### The task:
Copy out the listing below line for line, with no changes.

### Records for the exercise:
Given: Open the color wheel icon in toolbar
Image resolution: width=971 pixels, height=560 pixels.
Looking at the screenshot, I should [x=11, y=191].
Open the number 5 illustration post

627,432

### Finished task:
Given: Open the color wheel icon in toolbar
Image resolution: width=971 pixels, height=560 pixels.
Looking at the screenshot, I should [x=11, y=191].
Open the number 5 illustration post

627,432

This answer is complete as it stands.